§ Teks Sumber:

╭──

Rabu, 01 November 2017

Kritik Arsitektur- Pasar Minggu



Latar Belakang

Daerah khusus Ibukota Jakarta (DKI Jakarta, Jakarta Raya) adalah Ibu kota negara Indonesia. Jakarta merupakan satu-satunya kota di Indonesia  yang memiliki status tingkat provinsi. Jakarta terletak di bagian Barat Laut Pulau  Jawa. Banyak nya penduduk membuat daerah ibu kota Jakarta menjadi semakin padat. Dengan perkembangan pembangunan kota Jakarta dan pertumbuhan jumlah penduduk khususnya di Pasar Minggu yang semakin bertambah selain mengakibatkan meningkatnya konsumsi masyarakat terhadap barang dagangan kebutuhan rumah tangga, juga berpengaruh terhadap pelaksanaan pengelolaan area pasar.
Kelurahan Pasar Minggu berbatasan dengan Kelurahan Pejanten Barat di sebelah utara yang dipisahkan oleh Jalan Pejaten Raya. Sisi barat kelurahan berbatasan dengan Kelurahan Jati Padang, sementara sisi timurnya berbatasan dengan Kelurahan Pejaten Timur dan Tanjung Barat. Sisi selatan berbatasan dengan Kelurahan Kebagusan yang dibatasi Jalan T.B. Simatupang (Lingkar Luar Selatan).

╰──

§ Tugas A:
Jawab pertanyaan berikut berdasarkan teks tentang Pasar Minggu:
(i) Di bagian mana Pulau Jawa letak Jakarta?
(ii) Jalan apa yang menjadi pemisah di sebelah utara Kelurahan Pasar Minggu?
(iii) Kelurahan apa yang berbatasan dengan sisi barat Kelurahan Pasar Minggu?
§ Tugas B: Teruskan teks tentang Pasar Minggu mulai dari kalimat terakhirnya.

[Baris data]

╭──

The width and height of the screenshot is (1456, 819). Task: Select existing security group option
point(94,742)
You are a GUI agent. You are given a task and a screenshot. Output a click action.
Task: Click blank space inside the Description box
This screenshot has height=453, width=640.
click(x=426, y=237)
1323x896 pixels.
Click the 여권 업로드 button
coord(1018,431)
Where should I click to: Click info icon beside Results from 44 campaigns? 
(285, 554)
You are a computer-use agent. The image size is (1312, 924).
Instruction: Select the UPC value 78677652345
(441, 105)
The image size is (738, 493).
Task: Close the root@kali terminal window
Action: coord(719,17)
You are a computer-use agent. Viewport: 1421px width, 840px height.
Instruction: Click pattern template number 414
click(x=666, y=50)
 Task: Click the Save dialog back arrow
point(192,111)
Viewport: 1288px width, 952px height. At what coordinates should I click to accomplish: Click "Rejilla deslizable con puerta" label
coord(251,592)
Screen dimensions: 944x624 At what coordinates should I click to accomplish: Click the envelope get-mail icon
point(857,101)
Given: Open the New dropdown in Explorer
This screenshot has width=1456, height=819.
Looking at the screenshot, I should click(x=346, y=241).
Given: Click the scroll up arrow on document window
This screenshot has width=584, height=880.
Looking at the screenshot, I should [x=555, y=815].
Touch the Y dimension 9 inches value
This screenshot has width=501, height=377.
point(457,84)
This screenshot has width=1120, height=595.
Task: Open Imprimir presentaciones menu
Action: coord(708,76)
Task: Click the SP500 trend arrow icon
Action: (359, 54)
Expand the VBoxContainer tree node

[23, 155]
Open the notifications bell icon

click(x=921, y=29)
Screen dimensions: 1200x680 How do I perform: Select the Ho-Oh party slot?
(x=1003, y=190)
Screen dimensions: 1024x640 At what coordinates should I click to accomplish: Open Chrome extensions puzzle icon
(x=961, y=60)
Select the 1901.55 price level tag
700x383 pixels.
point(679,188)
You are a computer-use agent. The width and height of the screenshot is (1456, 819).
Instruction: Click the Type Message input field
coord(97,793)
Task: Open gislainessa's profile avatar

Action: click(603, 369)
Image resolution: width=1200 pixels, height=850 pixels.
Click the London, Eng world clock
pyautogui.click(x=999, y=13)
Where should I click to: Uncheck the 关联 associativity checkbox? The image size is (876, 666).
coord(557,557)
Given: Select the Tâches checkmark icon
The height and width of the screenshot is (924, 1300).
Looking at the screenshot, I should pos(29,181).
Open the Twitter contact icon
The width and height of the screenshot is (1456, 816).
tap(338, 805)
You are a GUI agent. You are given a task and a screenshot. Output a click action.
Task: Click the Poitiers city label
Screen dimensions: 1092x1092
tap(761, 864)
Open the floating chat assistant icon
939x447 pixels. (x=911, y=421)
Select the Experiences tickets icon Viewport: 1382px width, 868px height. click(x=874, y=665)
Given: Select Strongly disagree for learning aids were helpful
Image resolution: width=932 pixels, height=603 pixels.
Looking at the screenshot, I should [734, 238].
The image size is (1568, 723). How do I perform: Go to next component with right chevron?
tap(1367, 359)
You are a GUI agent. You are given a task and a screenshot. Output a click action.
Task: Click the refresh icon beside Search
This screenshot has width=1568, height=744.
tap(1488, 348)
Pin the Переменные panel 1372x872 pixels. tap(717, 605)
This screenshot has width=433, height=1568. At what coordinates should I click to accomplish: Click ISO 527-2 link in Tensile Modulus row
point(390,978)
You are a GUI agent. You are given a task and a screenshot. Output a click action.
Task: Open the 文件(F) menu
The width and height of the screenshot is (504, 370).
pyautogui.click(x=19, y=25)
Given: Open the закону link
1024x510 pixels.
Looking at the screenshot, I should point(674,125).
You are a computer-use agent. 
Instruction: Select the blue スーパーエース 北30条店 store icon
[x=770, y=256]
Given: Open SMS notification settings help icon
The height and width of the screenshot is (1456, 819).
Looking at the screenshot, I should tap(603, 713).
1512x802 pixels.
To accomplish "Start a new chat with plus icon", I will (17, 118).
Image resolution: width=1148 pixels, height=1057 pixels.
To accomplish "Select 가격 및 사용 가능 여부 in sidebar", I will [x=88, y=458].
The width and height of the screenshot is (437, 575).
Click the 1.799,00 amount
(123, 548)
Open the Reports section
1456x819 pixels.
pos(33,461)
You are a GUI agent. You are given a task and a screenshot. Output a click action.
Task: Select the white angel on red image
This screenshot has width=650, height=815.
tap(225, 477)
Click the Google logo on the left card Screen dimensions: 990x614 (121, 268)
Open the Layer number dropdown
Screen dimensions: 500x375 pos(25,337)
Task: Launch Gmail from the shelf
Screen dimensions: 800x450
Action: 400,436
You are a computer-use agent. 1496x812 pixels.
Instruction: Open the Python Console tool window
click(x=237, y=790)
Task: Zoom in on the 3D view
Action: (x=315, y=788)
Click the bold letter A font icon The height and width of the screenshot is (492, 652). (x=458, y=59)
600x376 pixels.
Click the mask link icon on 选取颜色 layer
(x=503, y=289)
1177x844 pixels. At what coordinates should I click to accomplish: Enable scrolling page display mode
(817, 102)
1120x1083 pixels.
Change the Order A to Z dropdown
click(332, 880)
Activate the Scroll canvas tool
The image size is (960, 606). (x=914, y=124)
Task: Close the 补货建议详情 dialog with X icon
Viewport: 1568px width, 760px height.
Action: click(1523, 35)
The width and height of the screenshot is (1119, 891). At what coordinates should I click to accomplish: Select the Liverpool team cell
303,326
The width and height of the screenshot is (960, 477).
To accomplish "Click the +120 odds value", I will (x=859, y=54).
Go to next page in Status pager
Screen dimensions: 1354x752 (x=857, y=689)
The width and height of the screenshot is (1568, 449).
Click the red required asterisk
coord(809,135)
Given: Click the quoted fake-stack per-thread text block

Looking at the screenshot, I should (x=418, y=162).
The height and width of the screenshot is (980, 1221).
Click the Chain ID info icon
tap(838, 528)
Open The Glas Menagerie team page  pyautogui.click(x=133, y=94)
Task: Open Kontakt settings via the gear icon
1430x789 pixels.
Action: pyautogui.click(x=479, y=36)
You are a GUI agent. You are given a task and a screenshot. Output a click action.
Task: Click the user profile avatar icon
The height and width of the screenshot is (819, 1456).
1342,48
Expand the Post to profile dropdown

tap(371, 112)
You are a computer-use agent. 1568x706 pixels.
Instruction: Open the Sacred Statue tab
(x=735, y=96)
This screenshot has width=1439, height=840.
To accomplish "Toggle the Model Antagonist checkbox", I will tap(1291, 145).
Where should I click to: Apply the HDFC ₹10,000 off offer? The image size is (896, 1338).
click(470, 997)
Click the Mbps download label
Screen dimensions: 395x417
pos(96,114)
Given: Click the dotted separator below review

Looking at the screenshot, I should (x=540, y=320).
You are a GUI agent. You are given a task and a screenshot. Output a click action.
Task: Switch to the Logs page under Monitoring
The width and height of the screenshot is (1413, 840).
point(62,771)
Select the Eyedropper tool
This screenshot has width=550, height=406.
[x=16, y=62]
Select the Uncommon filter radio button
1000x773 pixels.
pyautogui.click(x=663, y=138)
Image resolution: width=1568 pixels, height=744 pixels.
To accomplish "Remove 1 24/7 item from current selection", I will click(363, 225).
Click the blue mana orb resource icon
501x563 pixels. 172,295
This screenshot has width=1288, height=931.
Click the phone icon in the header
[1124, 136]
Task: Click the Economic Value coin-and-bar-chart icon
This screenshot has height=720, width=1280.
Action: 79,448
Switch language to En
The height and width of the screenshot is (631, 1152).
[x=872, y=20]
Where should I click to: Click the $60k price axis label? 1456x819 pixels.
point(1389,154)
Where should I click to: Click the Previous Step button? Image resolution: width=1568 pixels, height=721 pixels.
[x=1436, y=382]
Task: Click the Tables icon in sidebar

╰──

§ Hasil Akhir A:
(i) Di bagian Barat Laut Pulau Jawa.
(ii) Jalan Pejaten Raya.
(iii) Kelurahan Jati Padang.

§ Hasil Akhir B:
Saat ini, sejak terjadi perubahan batas wilayah Kecamatan Pasar Minggu dan Kecamatan Jagakarsa, beserta 5 kecamatan lainnya di Jakarta, sejak tanggal 12 Agustus 2015, 3 kampung yakni Kampung Rawa Bambu Barat, Kampung Rawa Bambu Timur dan Kampung Jatipadang Atas, yang semula termasuk kelurahan ini di kecamatan Pasar Minggu, Jakarta Selatan, telah termasuk ke dalam kelurahan Tanjung Barat, kecamatan Jagakarsa, Jakarta Selatan, serta mengubah kode pos dari semula 12520 menjadi 12530. 6 kelurahan yang telah berubah batas (berdasarkan Kepgub DKI no. 126 tahun 2015)
Sumber : google.co.id/maps/pasar minggu
Pasar Minggu
Pasar Minggu menjadi salah satu pasar terbesar di Ibu Kota. Denyut nadi pasar ini tak pernah mati. Pukul beberapa pun datang ke pasar ini pasti ada aktivitas jual beli. Makin malam justru makin ramai. Ribuan orang menggantungkan hidup di Pasar Minggu. Pasar ini jadi menyuplai kebutuhan dasar warga Ibu Kota di sebagian wilayah Selatan.
Menurut Rachmat Ruchiat, penulis buku-buku sejarah Jakarta, Pasar Minggu dibuka awal abad ke-19. Pada tahun 1984 yang diresmikan oleh gubernur DKI Jakarta pada saat itu bapak Cokropranolo . Di sebut Pasar Minggu lantaran pasar ini dulunya hanya buka di hari Minggu. Namun fakta soal pasar yang beroperasi berdasarkan pasaran hari tidak banyak diketahui orang. Hanya pada hari minggu saja pasar tersebut buka dengan waktu terbatas pukul 13.00 WIB sudah tutup. Seiring dengan waktu keberadaan Pasar Minggu semakin diketahui oleh Warga Jakarta , sehingga kebijakan pemerintah menamakan kecamatan serta kelurahannya sama dengan pasar.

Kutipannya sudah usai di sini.